Key to Investing Success: Knowing When to Sell Your Stocks
I own several stocks I should have sold, but a stubborn adherence to a buy-and-hold philosophy prevented me from pulling the trigger.
Four years into my experiment to see whether an educated amateur stock picker could beat the market, my Practical Investing portfolio has become an advertisement for index funds. After nearly three years of staying even with, and occasionally outpacing, my benchmark—Vanguard Total Stock Market ETF (symbol VTI)—my stocks slipped in late 2014 and, frankly, stunk in 2015. The portfolio, which was originally worth $200,000 and is now valued at about $280,000, has returned an annualized 8.4% since its launch in October 2011, compared with an average of 14.7% per year for the ETF.
To be sure, these are tough times for value investors (which I consider myself to be). Not long ago, CNN Money led a story like a children’s book to describe Warren Buffett’s recent performance: “Warren and the terrible, horrible, no good, very bad year.” Among Buffett’s top holdings are American Express, International Business Machines and Wal-Mart Stores, all big losers in 2015.

→ Stored lines:
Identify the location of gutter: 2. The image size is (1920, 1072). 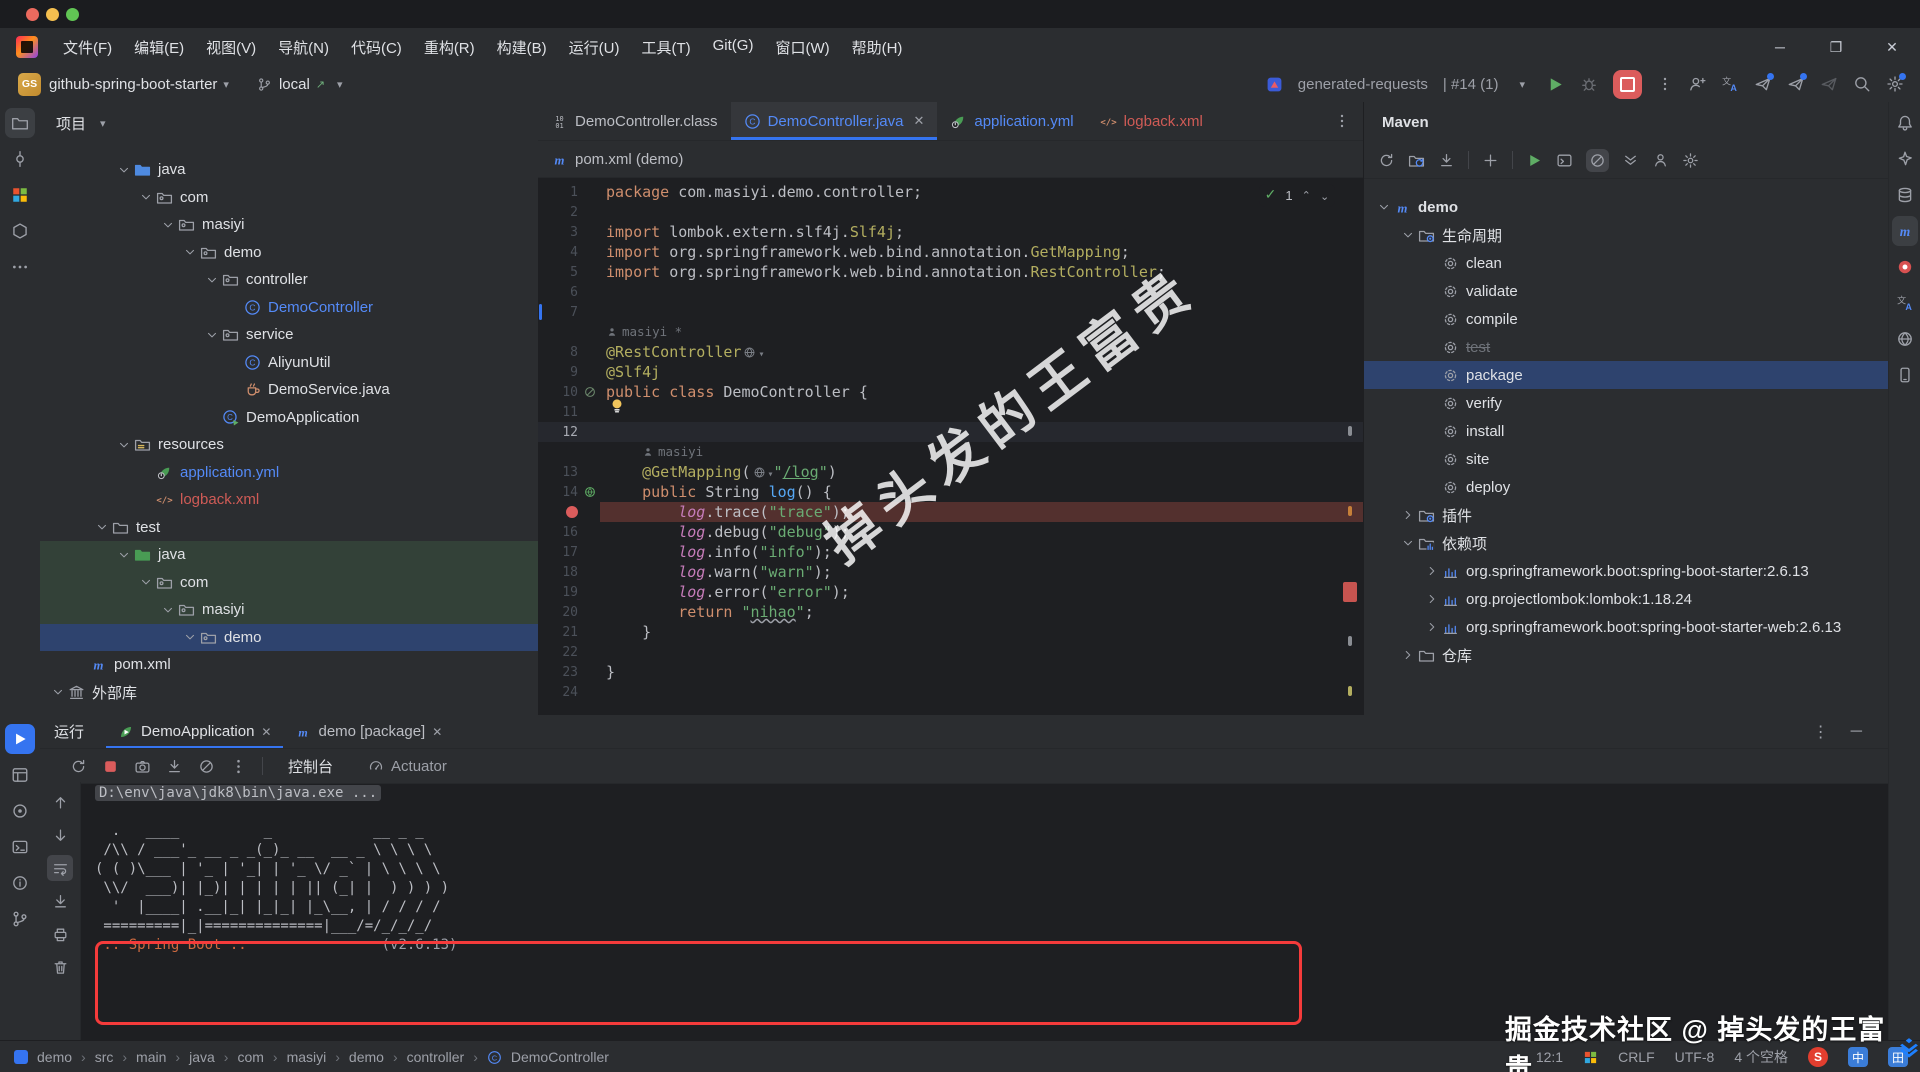
(569, 212).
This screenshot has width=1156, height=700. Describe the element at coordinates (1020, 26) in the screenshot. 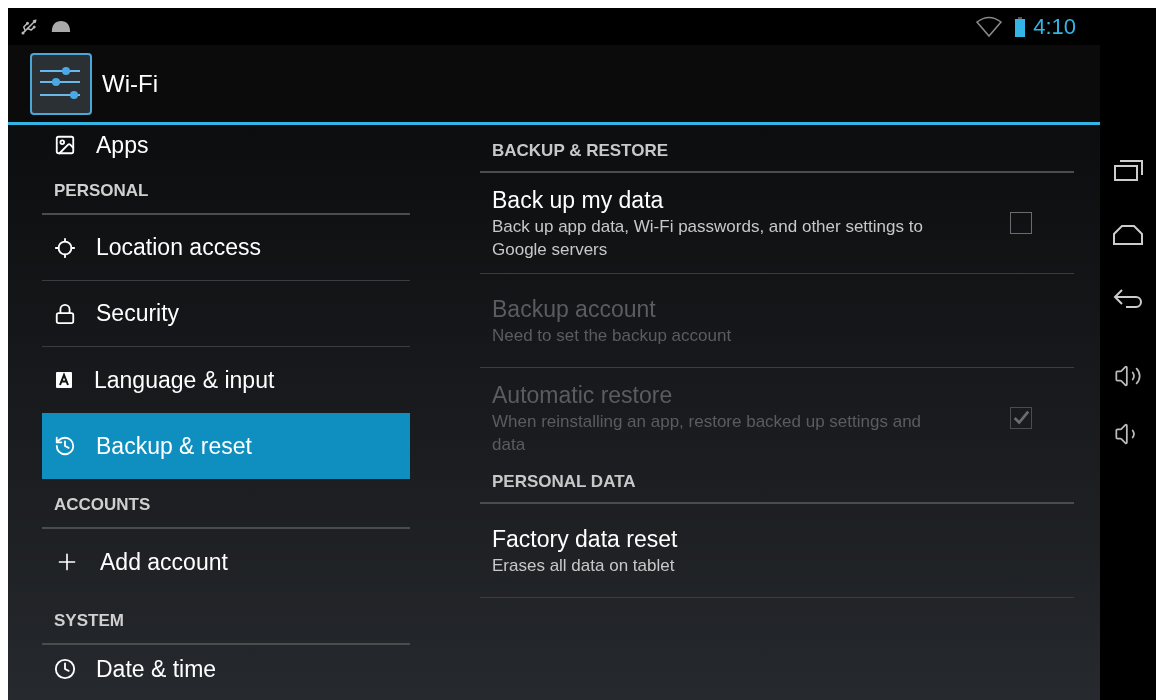

I see `battery-icon` at that location.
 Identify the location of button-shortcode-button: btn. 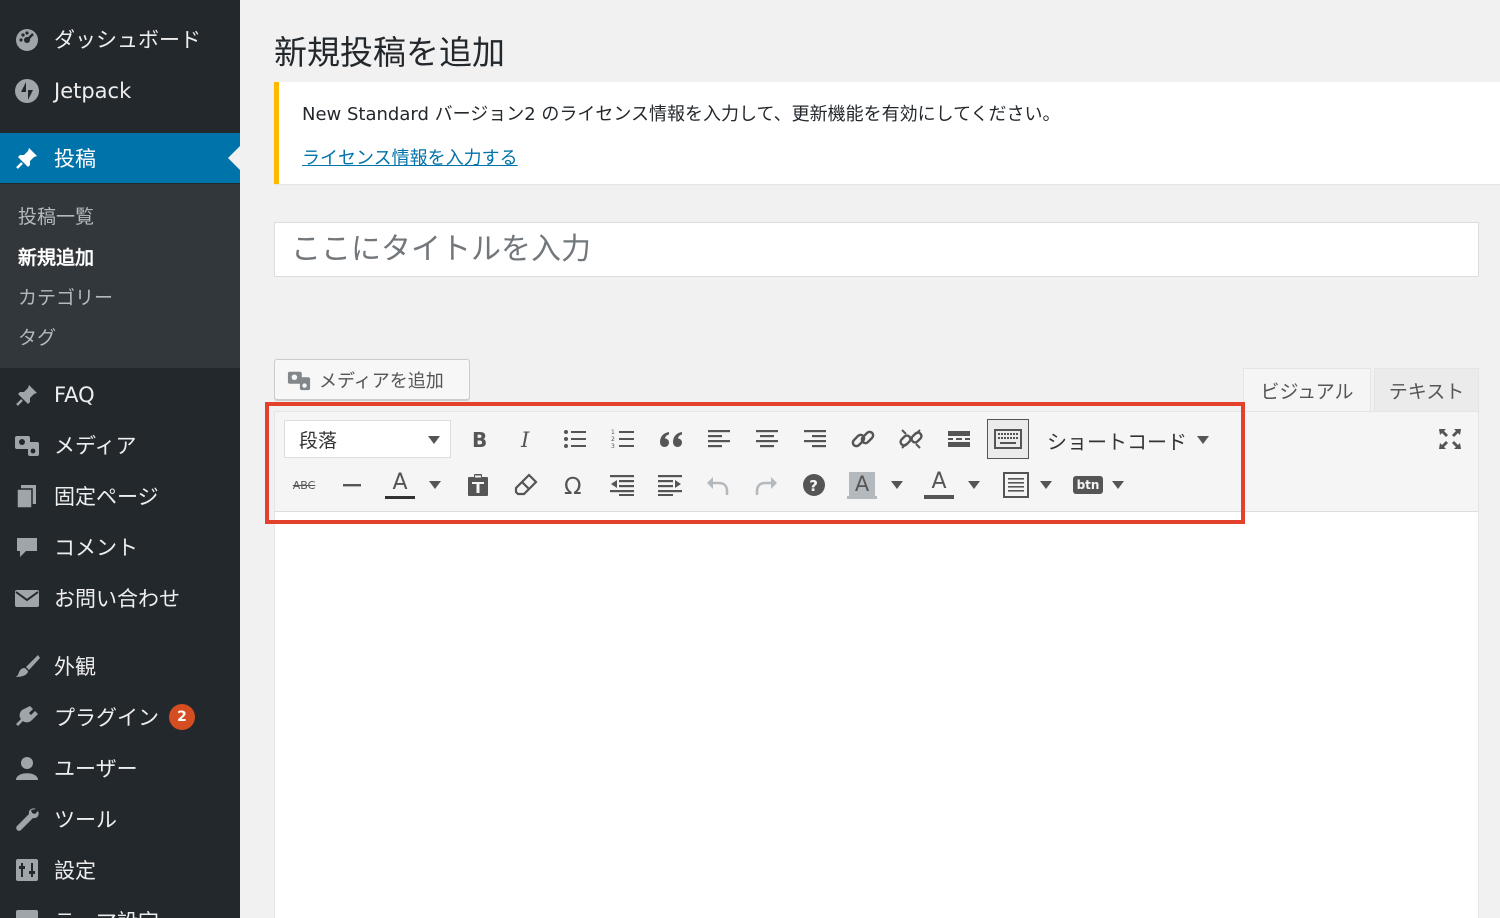
(1088, 485).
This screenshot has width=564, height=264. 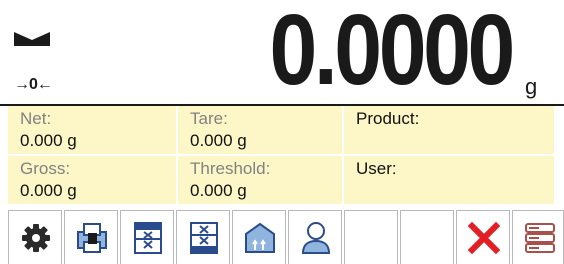 I want to click on product-field: Product:, so click(x=450, y=131).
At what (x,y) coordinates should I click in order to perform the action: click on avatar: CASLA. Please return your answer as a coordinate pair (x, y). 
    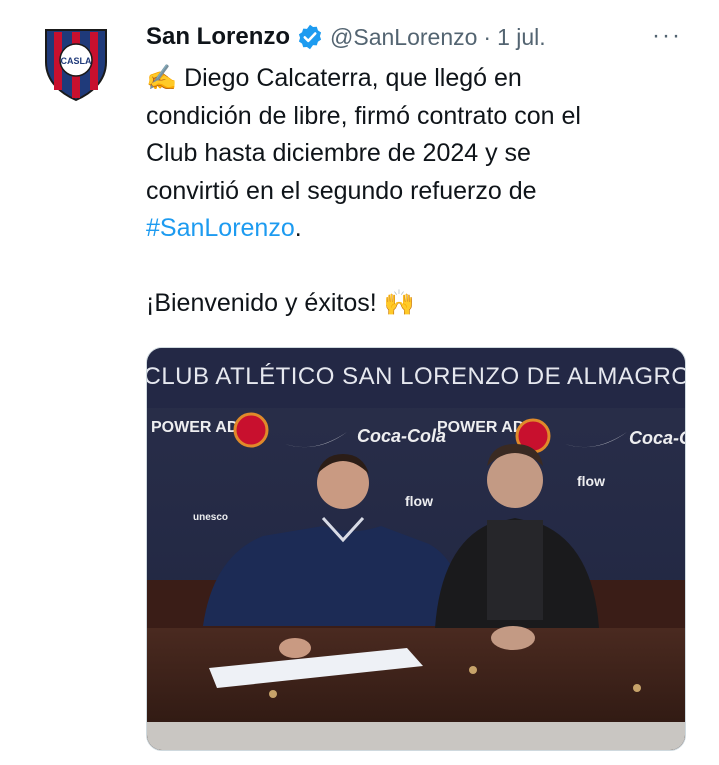
    Looking at the image, I should click on (76, 63).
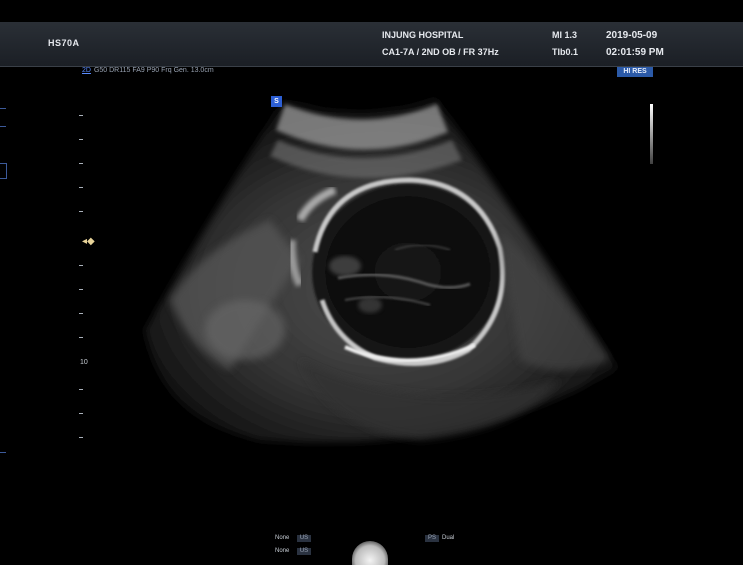 The height and width of the screenshot is (565, 743). Describe the element at coordinates (84, 362) in the screenshot. I see `depth-label: 10` at that location.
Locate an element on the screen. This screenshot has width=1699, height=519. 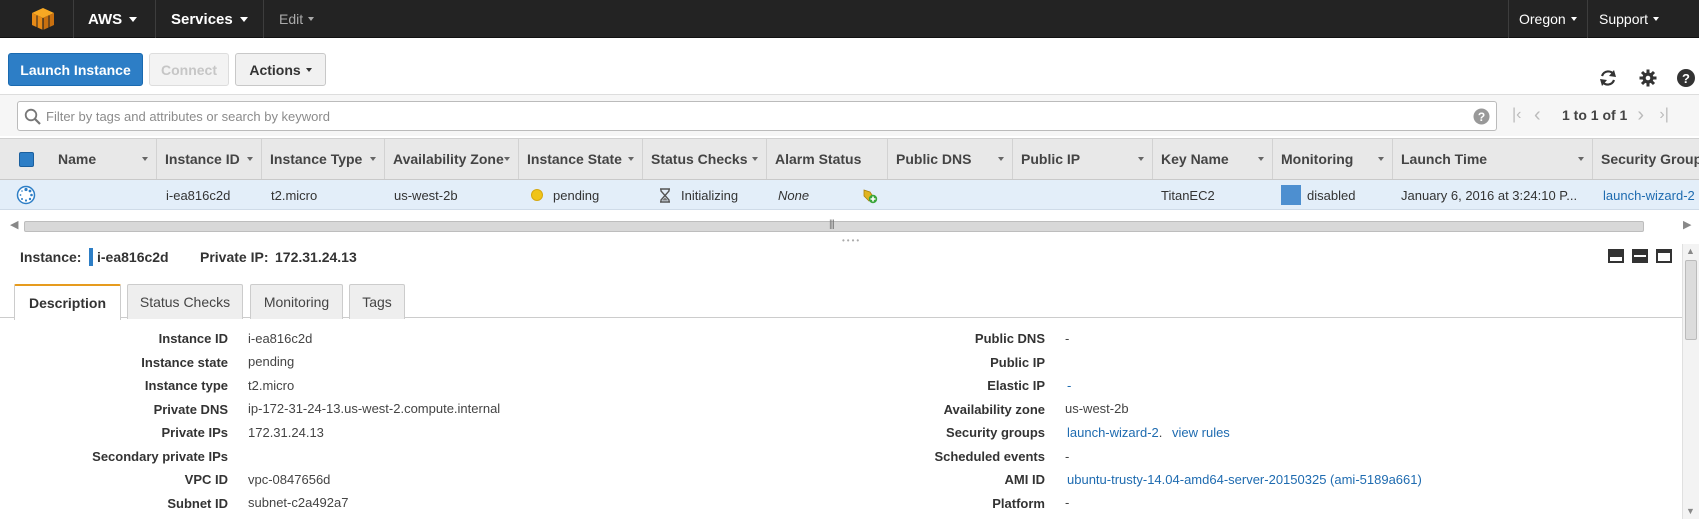
col-key-name: Key Name is located at coordinates (1213, 159).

→ Exercise objective:
Print the part of the article on knowing when to sell stocks, above, that begins at the words "Key to Investing" and stops after "for the ETF.".

→ Result:
Key to Investing Success: Knowing When to Sell Your Stocks
I own several stocks I should have sold, but a stubborn adherence to a buy-and-hold philosophy prevented me from pulling the trigger.
Four years into my experiment to see whether an educated amateur stock picker could beat the market, my Practical Investing portfolio has become an advertisement for index funds. After nearly three years of staying even with, and occasionally outpacing, my benchmark—Vanguard Total Stock Market ETF (symbol VTI)—my stocks slipped in late 2014 and, frankly, stunk in 2015. The portfolio, which was originally worth $200,000 and is now valued at about $280,000, has returned an annualized 8.4% since its launch in October 2011, compared with an average of 14.7% per year for the ETF.